D’autres économistes privilégient une approche plus nuancée., Leurs équations préférées reflètent, en partie, ce que leur propre expérience leur a appris sur les données observées. Les économistes qui construisent des modèles de cette façon remettent essentiellement en question le réalisme des constructions comportementales dans les modèles plus formellement dérivés. Cependant, l’intégration de l’expérience signifie souvent qu’il est impossible de démêler l’effet de chocs spécifiques ou de prédire l’impact d’un changement de politique, car les équations sous-jacentes ne tiennent pas explicitement compte des changements de comportement des agents., Le gain, diraient ces mêmes économistes, est qu’ils font un meilleur travail de prédiction (en particulier pour le court terme).
Ce qui fait un bon modèle économique?
quelle que soit l’approche, la méthode scientifique (beaucoup de sciences, comme la physique et la météorologie, créent des modèles) exige que chaque modèle produise des implications précises et vérifiables sur les phénomènes économiques qu’il tente d’expliquer. L’évaluation formelle consiste à tester les principales implications du modèle et à évaluer sa capacité à reproduire des faits stylisés., Les économistes utilisent de nombreux outils pour tester leurs modèles, y compris des études de cas, des études expérimentales en laboratoire et des statistiques.
pourtant, le caractère aléatoire des Données économiques fait souvent obstacle, de sorte que les économistes doivent être précis lorsqu’ils disent qu’un modèle « explique avec succès” quelque chose. Du point de vue des prévisions, cela signifie que les erreurs sont imprévisibles et non pertinentes (zéro) en moyenne. Lorsque deux modèles ou plus satisfont à cette condition, les économistes utilisent généralement la volatilité des erreurs de prévision pour rompre l’égalité—une volatilité plus faible est généralement préférée.,
un signal objectif qu’un modèle empirique doit être révisé est s’il produit des erreurs systématiques de prévision. Les erreurs systématiques impliquent qu’une ou plusieurs équations du modèle sont incorrectes. Comprendre pourquoi de telles erreurs surviennent est une partie importante de l’évaluation régulière que les économistes font des modèles.
pourquoi les modèles échouent
Tous les modèles économiques, aussi compliqués soient-ils, sont des approximations subjectives de la réalité conçues pour expliquer les phénomènes observés., Il s’ensuit que les prédictions du modèle doivent être tempérées par le caractère aléatoire des données sous-jacentes qu’il cherche à expliquer et par la validité des théories utilisées pour dériver ses équations.

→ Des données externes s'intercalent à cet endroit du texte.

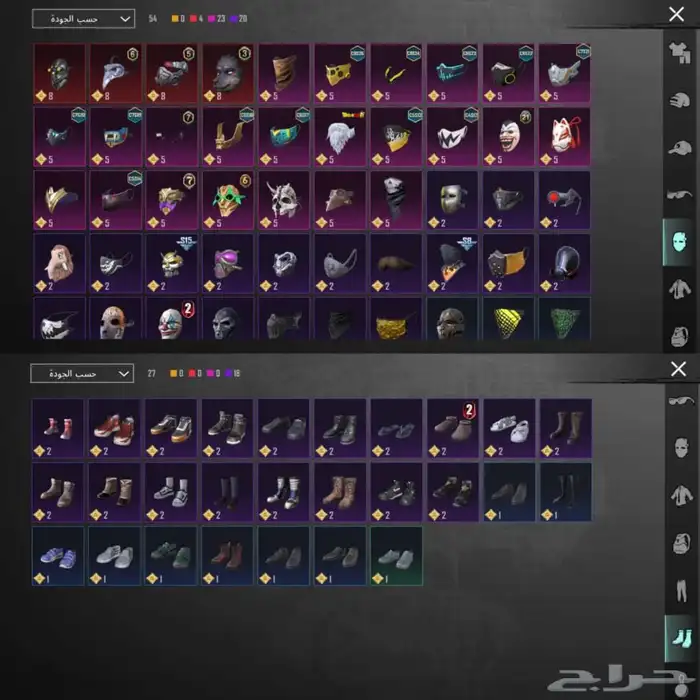Image resolution: width=700 pixels, height=700 pixels.
Task: Select the glasses category in top sidebar
Action: tap(679, 195)
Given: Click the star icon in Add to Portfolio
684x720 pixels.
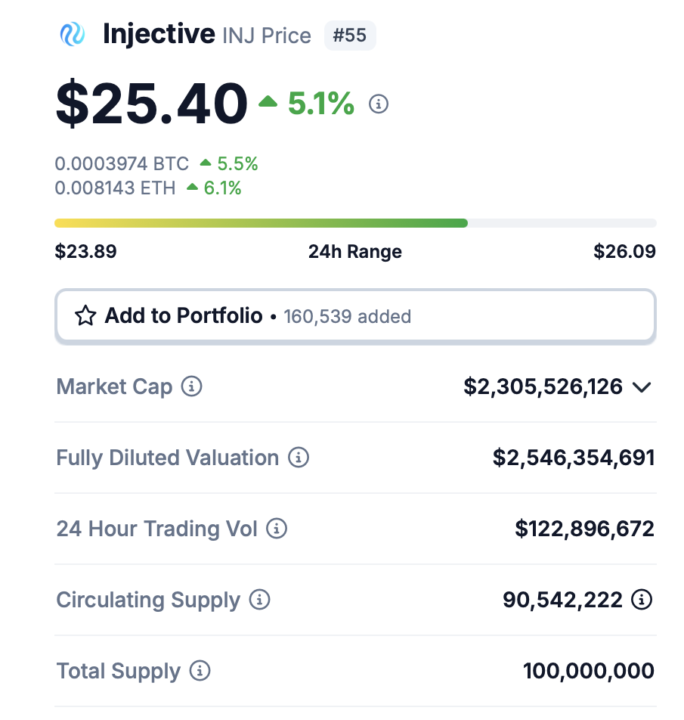Looking at the screenshot, I should point(85,316).
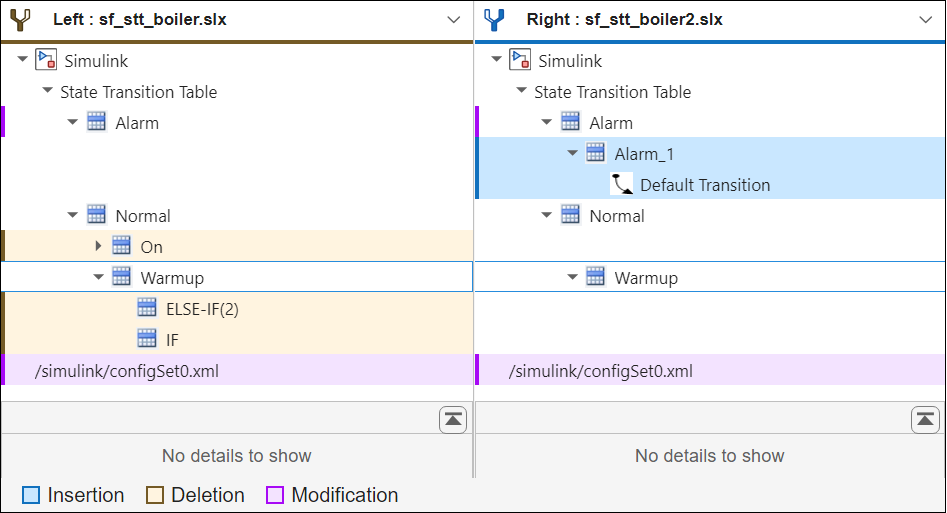This screenshot has width=947, height=513.
Task: Click the On state table icon
Action: (x=122, y=246)
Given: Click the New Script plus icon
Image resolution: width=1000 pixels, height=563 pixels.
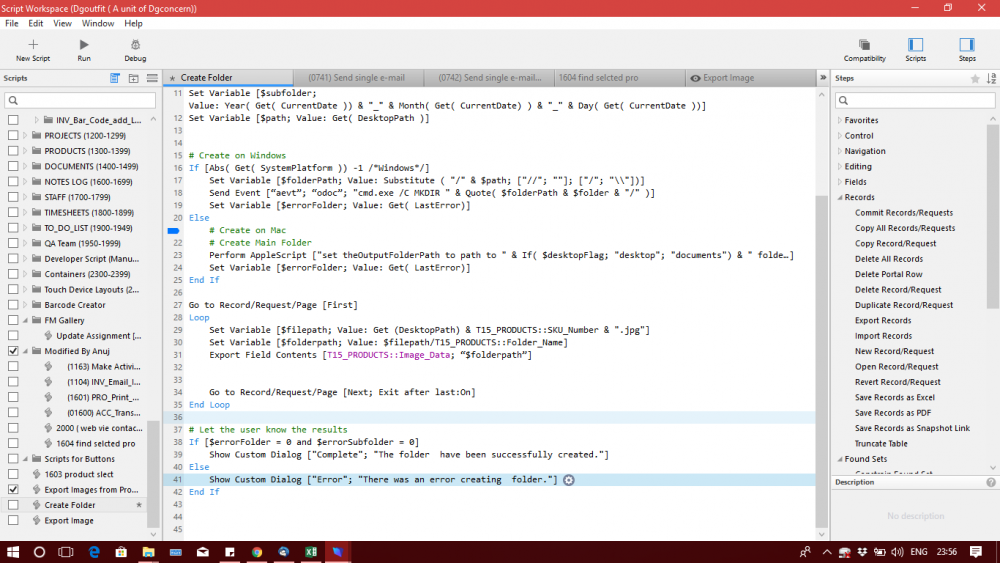Looking at the screenshot, I should [33, 45].

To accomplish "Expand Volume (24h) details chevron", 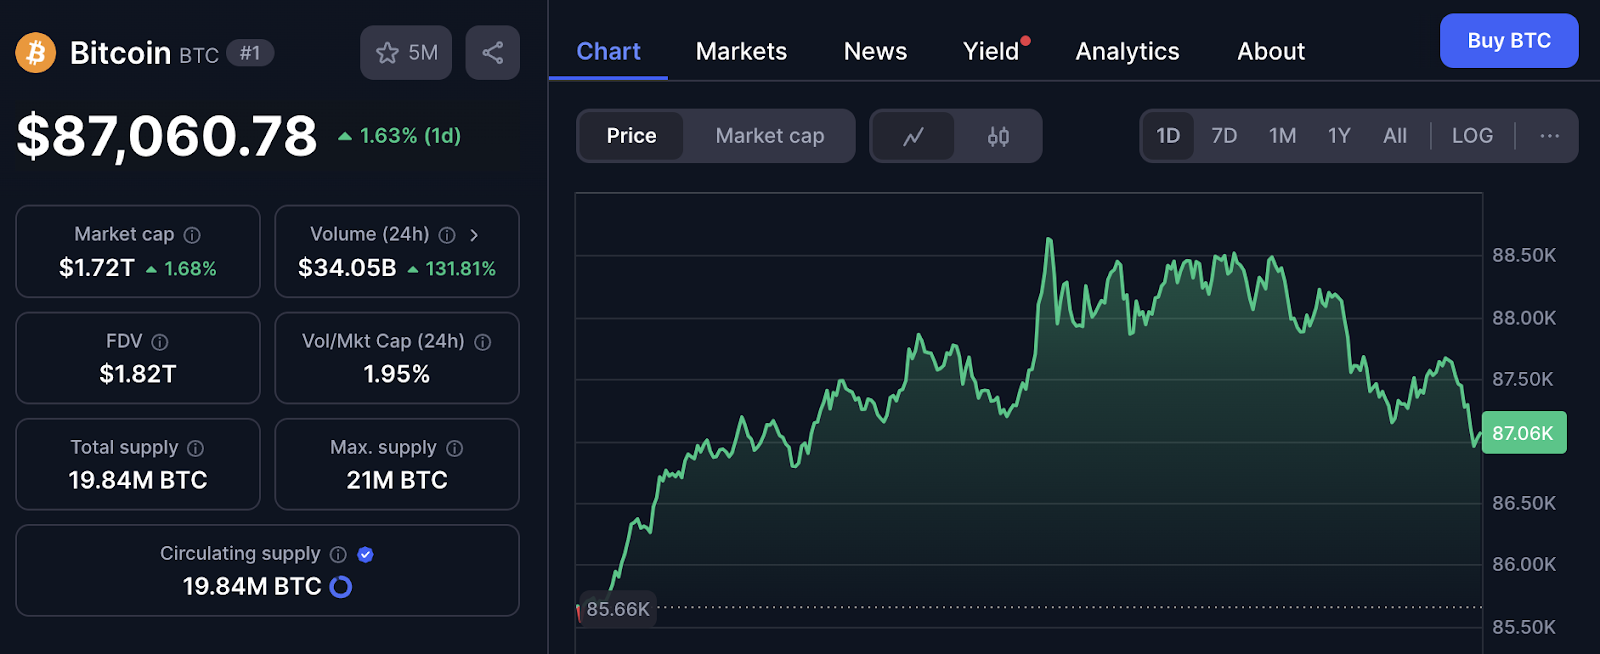I will (474, 235).
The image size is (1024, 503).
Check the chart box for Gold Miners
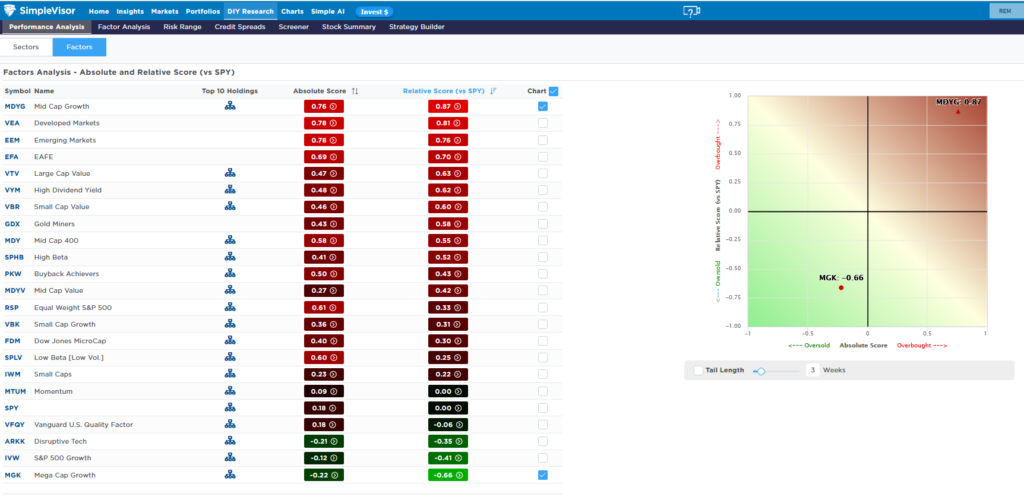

un bon exemple est le débat en cours sur l’incapacité des modèles existants à prédire ou à démêler les raisons de la récente crise financière mondiale. L’attention insuffisante accordée aux liens entre la demande globale, la richesse et, en particulier, la prise excessive de risques financiers a été blâmée. Au cours des prochaines années, il y aura des recherches considérables pour découvrir et comprendre les leçons de la crise., Cette recherche ajoutera de nouvelles équations comportementales aux modèles économiques actuels. Il faudra également modifier les équations existantes (par exemple, celles qui traitent du comportement d’épargne des ménages) pour les relier aux nouvelles équations modélisant le secteur financier. Le véritable test du modèle amélioré sera sa capacité à signaler systématiquement les niveaux de risque financier qui nécessitent une réponse politique préventive.
aucun modèle économique ne peut être une description parfaite de la réalité., Mais le processus même de construction, de test et de révision des modèles oblige les économistes et les décideurs à resserrer leurs points de vue sur le fonctionnement d’une économie. Cela favorise à son tour le débat scientifique sur ce qui motive le comportement économique et ce qui devrait (ou ne devrait pas) être fait pour faire face aux défaillances du marché. Adam Smith approuverait probablement. ■
Sam Ouliaris est économiste principal à L’Institut du FMI.